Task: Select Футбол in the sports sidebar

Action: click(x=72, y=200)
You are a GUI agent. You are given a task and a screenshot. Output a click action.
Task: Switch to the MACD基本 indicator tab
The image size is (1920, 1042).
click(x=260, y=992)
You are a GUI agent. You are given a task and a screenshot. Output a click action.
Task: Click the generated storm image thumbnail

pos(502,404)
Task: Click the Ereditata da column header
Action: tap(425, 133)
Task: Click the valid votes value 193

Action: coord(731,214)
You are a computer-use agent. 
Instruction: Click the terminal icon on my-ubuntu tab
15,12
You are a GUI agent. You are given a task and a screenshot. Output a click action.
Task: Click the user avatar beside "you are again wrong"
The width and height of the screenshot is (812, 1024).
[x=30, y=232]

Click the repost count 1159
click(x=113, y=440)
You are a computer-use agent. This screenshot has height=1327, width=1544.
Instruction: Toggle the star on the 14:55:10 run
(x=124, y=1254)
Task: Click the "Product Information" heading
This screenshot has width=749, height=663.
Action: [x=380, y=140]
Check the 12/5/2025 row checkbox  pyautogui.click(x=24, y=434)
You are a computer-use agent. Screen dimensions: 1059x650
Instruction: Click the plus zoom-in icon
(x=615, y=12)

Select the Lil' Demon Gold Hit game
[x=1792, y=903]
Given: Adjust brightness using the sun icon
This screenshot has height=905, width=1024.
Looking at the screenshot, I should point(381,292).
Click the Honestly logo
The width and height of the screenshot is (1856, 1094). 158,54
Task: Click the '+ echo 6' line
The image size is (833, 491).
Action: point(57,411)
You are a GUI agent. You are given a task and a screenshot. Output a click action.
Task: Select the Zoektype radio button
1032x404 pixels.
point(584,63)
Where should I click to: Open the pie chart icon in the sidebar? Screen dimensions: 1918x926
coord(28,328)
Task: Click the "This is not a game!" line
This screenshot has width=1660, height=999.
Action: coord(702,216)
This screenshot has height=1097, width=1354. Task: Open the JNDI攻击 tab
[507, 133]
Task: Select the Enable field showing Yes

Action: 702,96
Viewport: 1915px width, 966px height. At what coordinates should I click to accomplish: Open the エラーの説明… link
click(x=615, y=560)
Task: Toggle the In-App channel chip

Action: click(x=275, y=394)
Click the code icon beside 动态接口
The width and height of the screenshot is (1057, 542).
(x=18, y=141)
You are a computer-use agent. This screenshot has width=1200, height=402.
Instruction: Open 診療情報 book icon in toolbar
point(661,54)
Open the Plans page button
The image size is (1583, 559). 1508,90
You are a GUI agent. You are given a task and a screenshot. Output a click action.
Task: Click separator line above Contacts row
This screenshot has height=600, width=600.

## THE PROBLEM
Show the lines of the data that hold the word "computer".

## SOLUTION TO THE PROBLEM
You are a computer-use agent. 
You are a computer-use agent. This screenshot has height=1327, width=1544.
You are a computer-use agent. Screen dimensions: 1059x650
You are a computer-use agent. This screenshot has width=1200, height=402.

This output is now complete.